▶ **Data for this exercise**:
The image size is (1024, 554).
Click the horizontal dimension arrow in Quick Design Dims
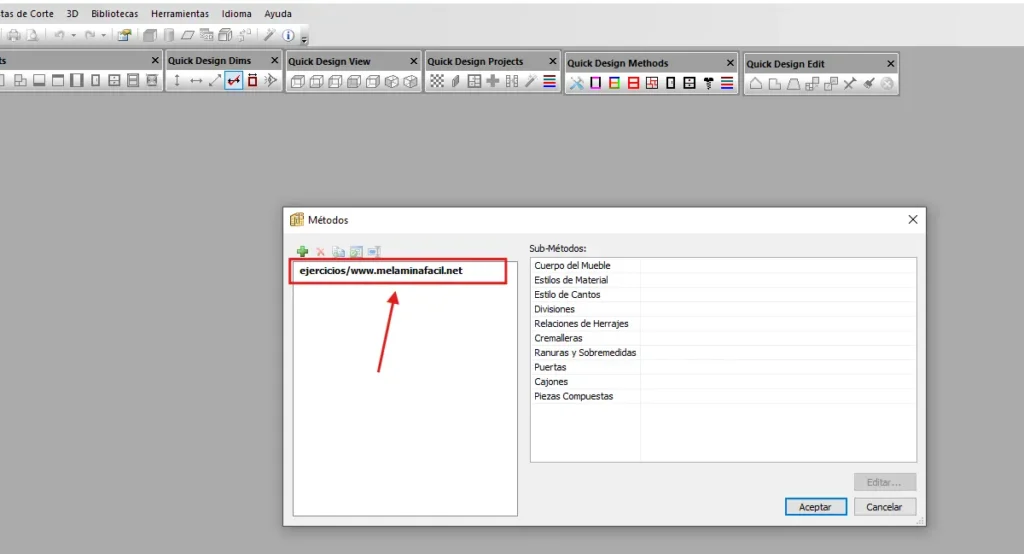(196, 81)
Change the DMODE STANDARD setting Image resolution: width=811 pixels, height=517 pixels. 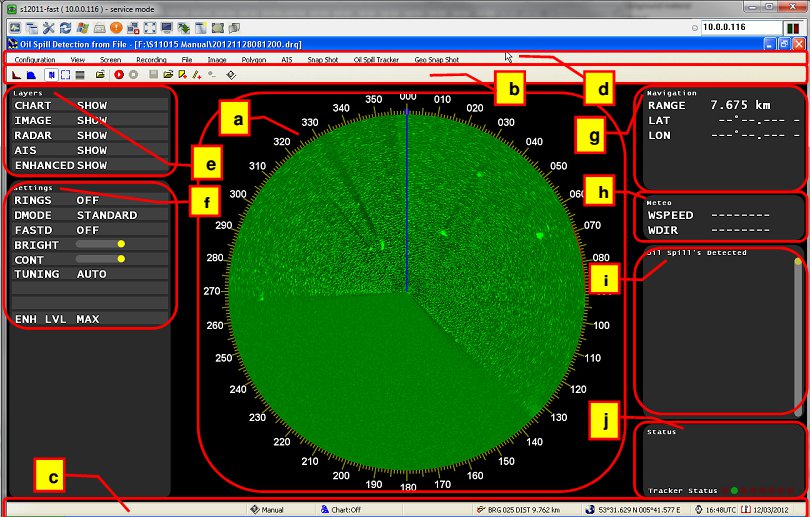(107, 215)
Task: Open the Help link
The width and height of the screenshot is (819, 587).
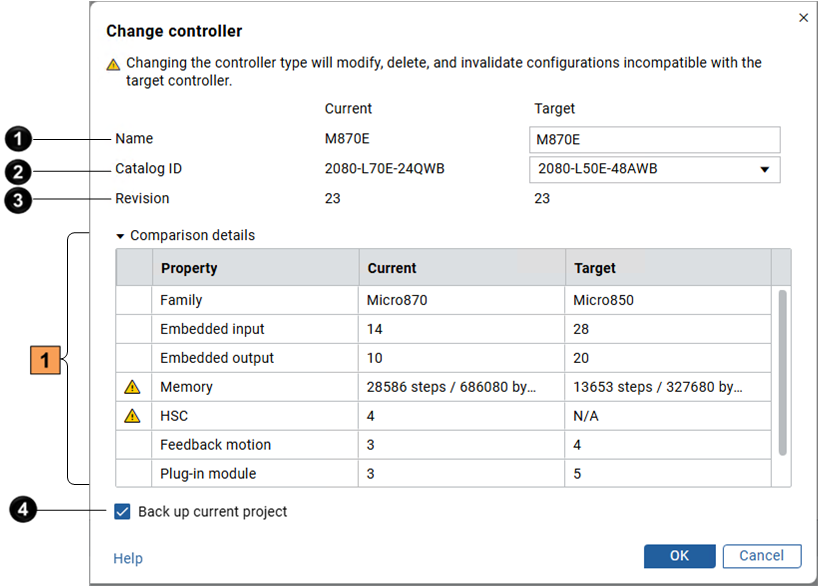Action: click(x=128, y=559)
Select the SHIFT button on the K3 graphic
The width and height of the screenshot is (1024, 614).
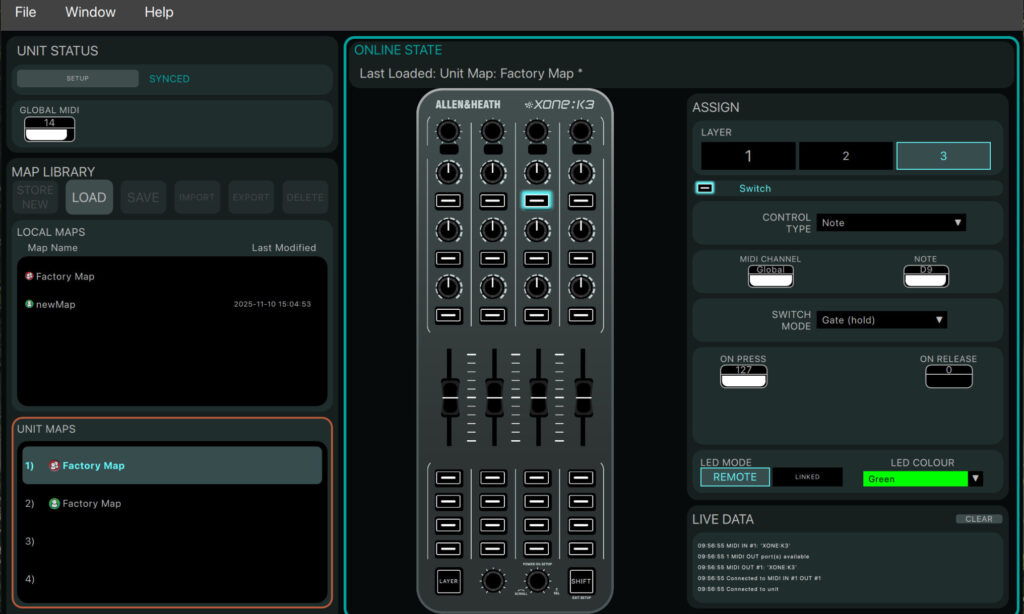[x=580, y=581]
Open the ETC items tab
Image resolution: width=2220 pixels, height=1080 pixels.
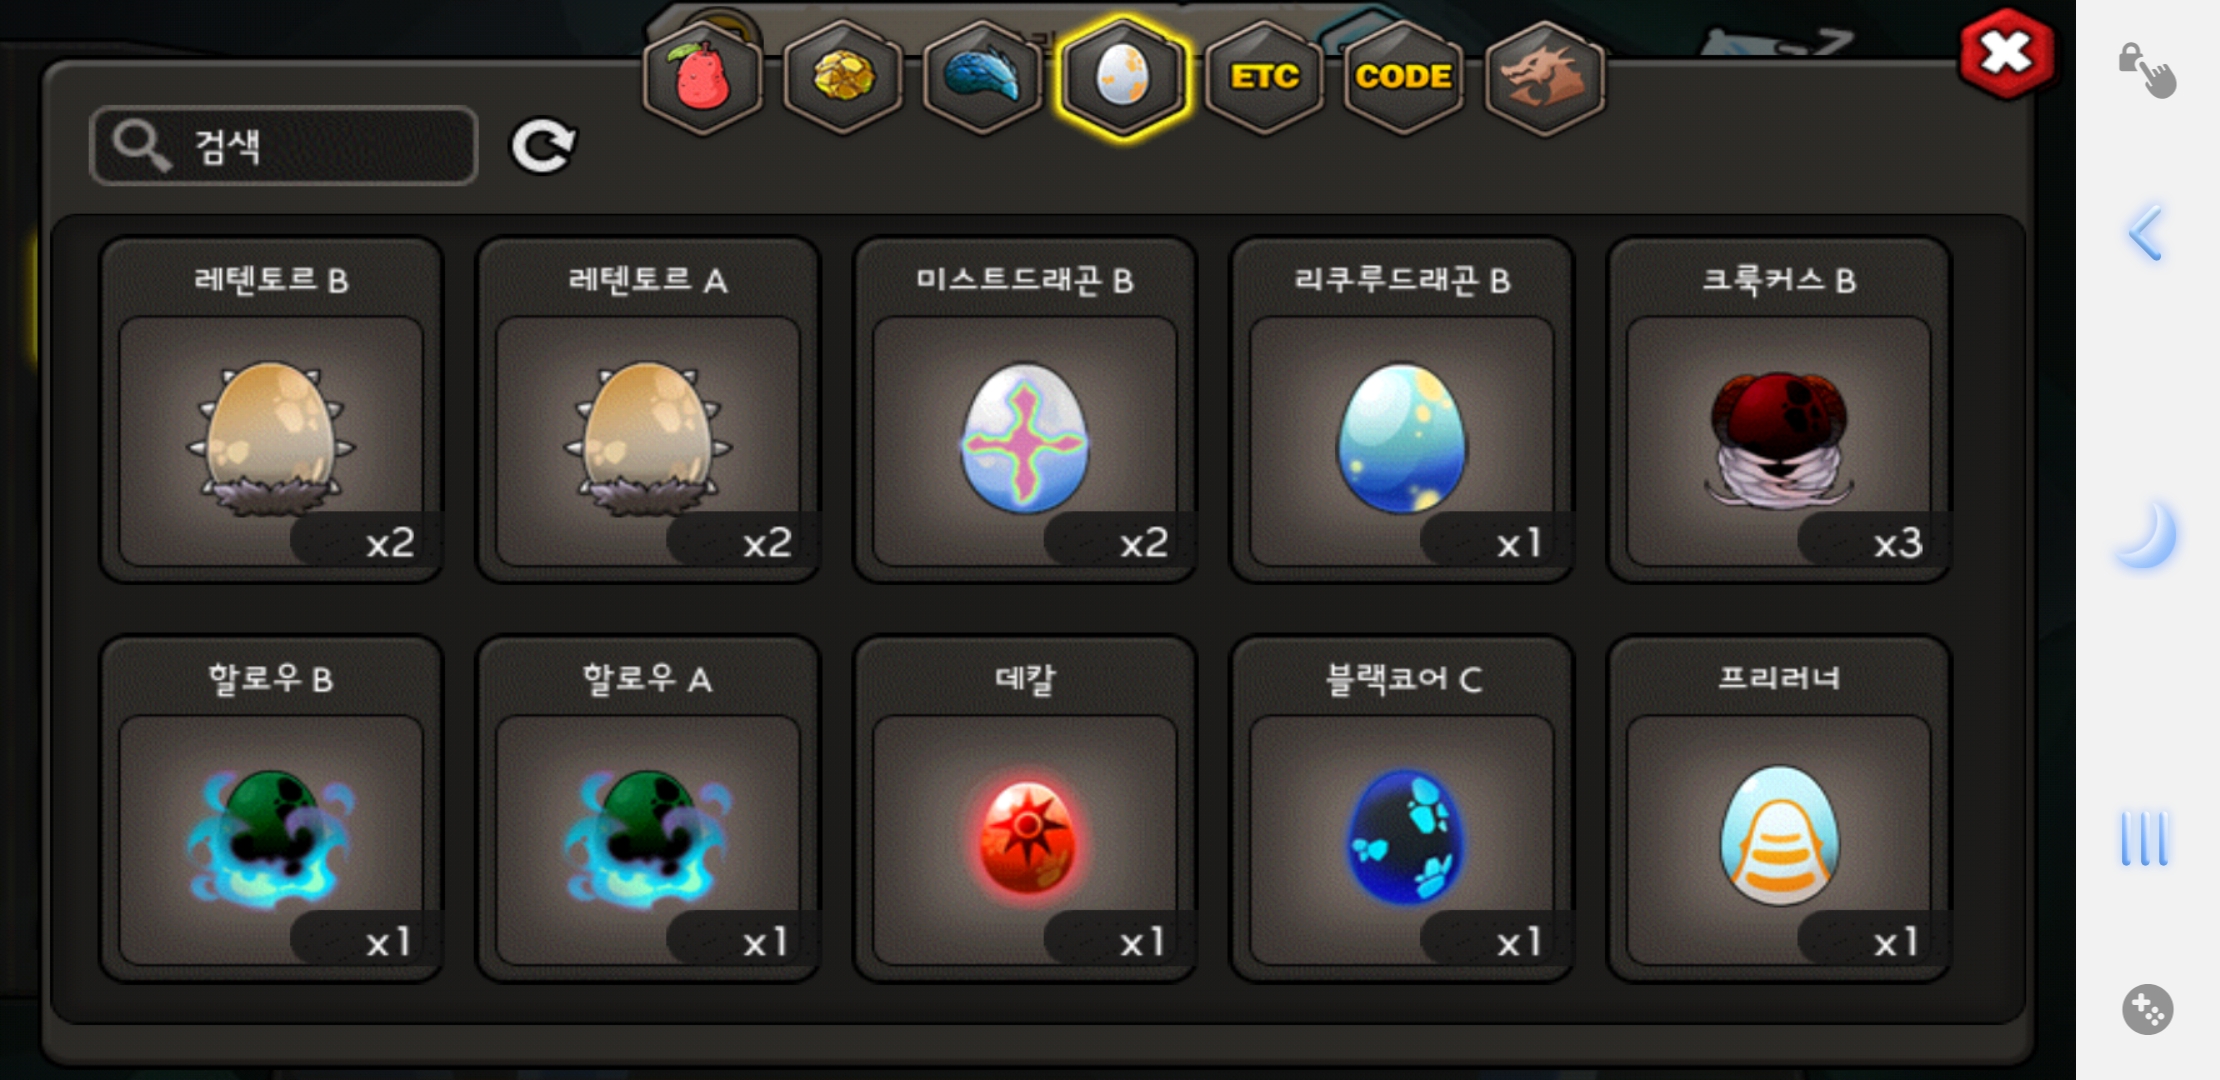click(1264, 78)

...

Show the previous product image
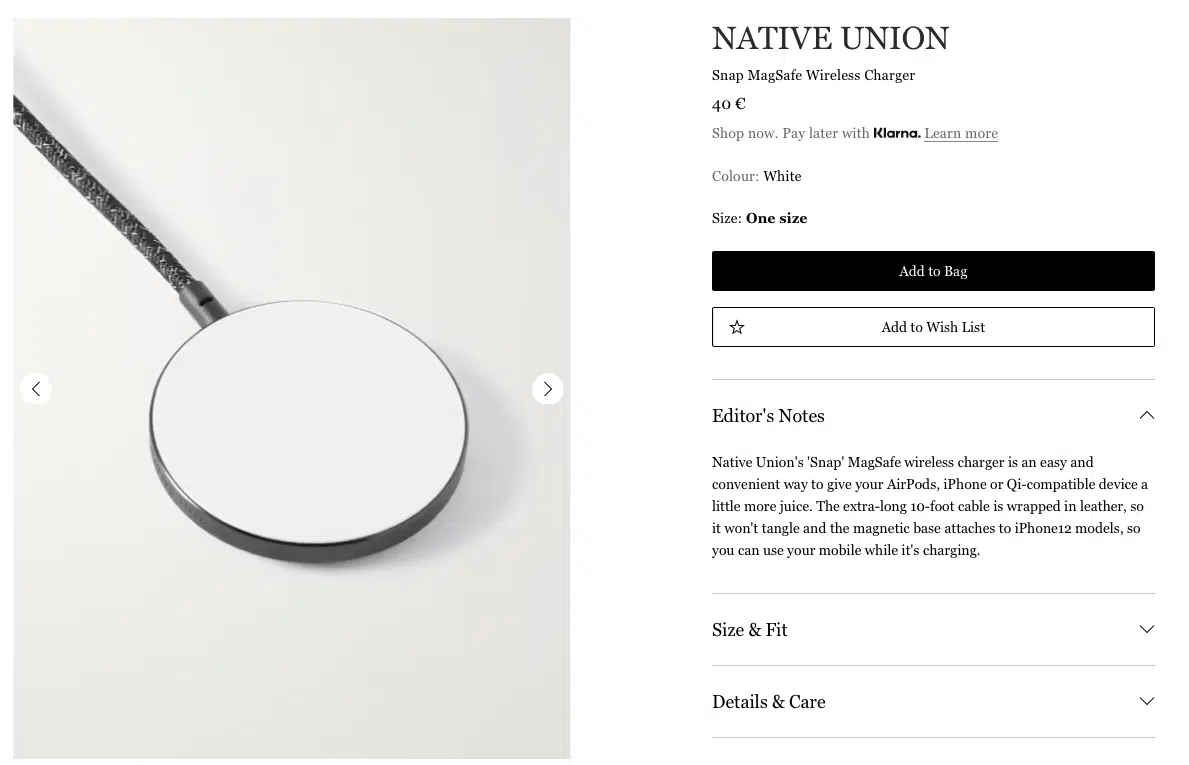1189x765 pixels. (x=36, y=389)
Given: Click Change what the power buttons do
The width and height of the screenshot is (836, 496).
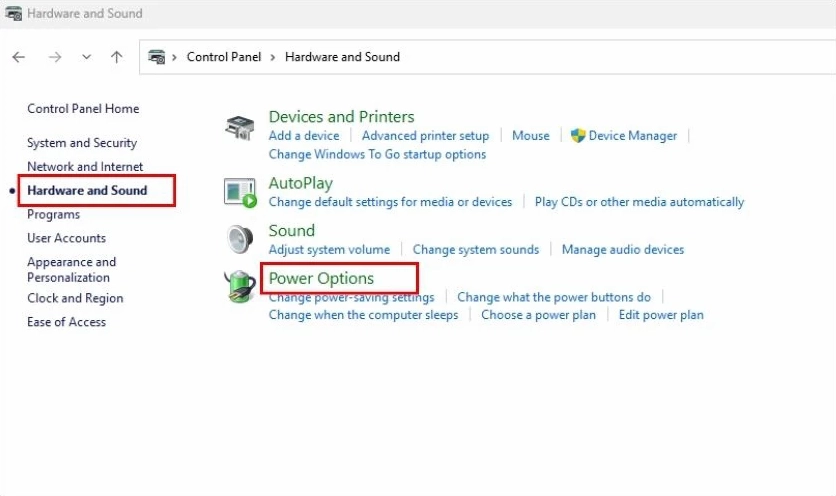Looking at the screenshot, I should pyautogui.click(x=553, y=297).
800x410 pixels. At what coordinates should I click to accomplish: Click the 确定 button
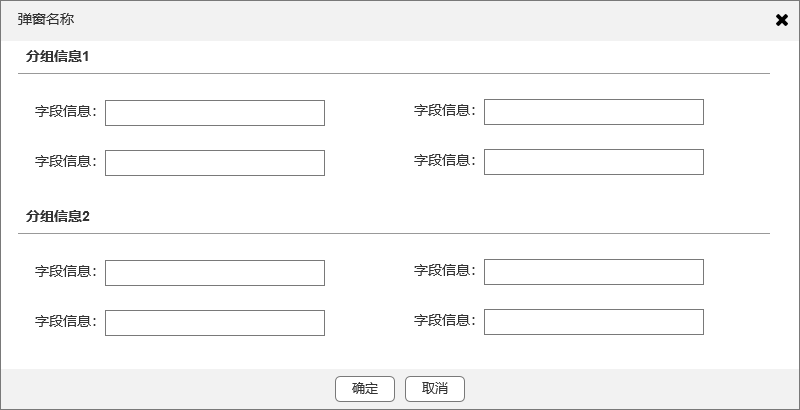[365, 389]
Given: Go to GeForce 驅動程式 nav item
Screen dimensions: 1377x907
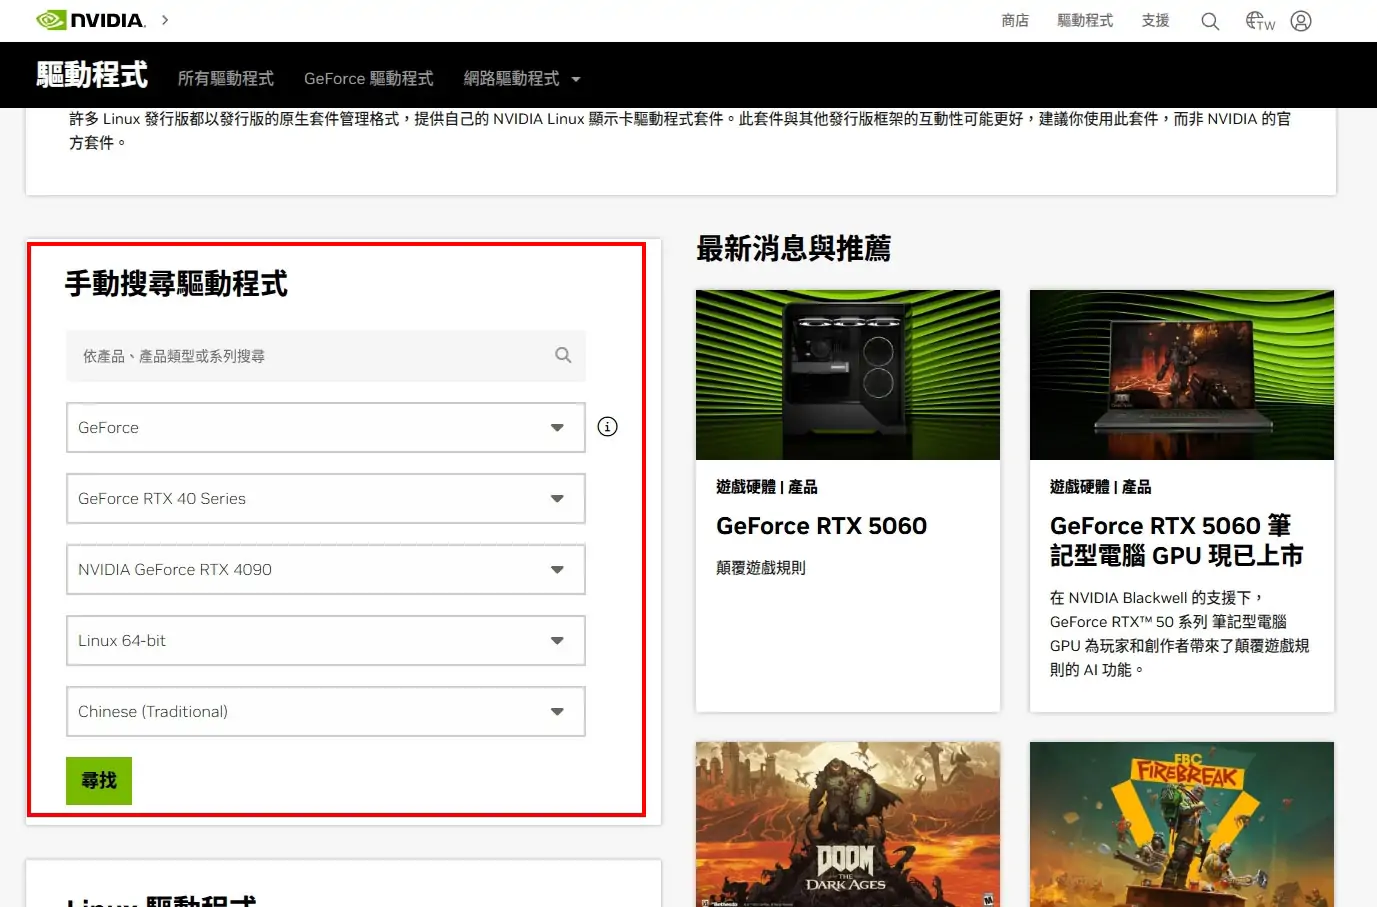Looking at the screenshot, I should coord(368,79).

==

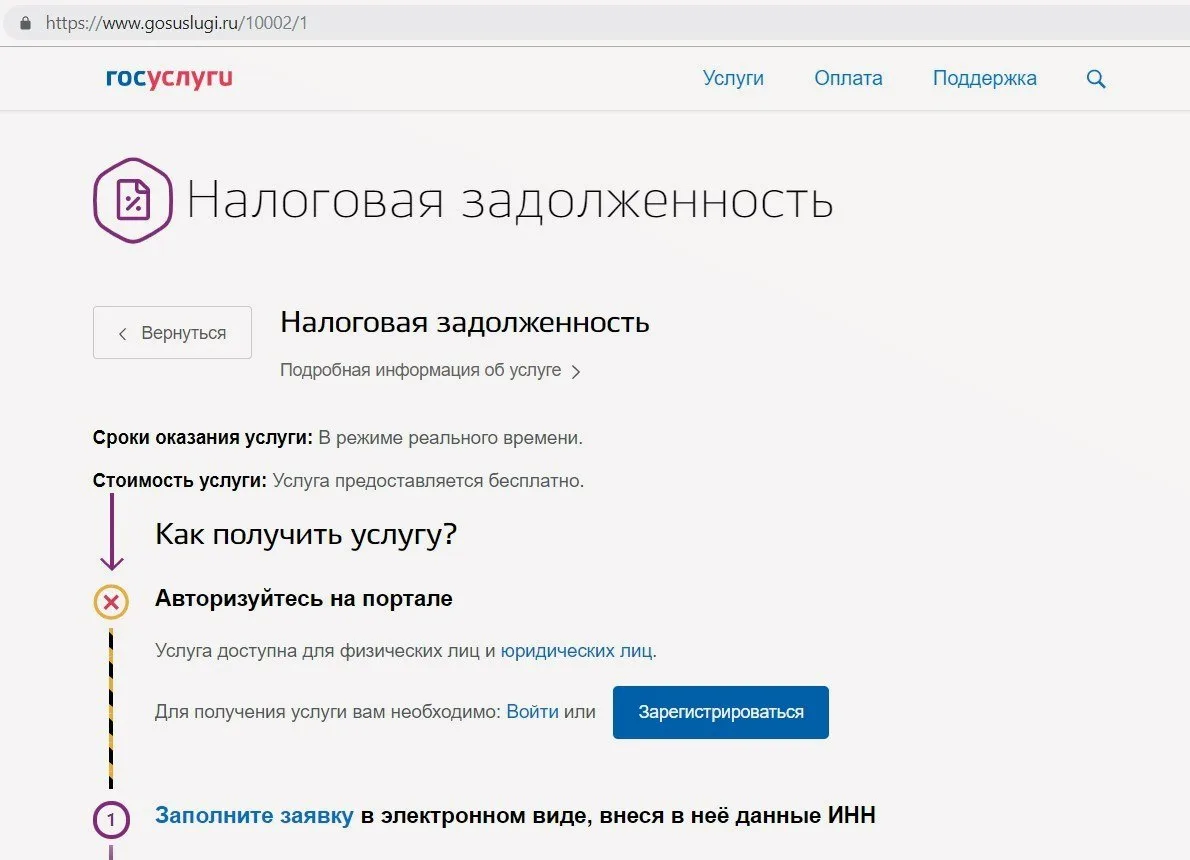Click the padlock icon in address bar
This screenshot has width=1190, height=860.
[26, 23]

▶ **Activity**: Report how many lines of the listing above include the word "Given". Say nothing but the number.

▶ **Task solution**: 2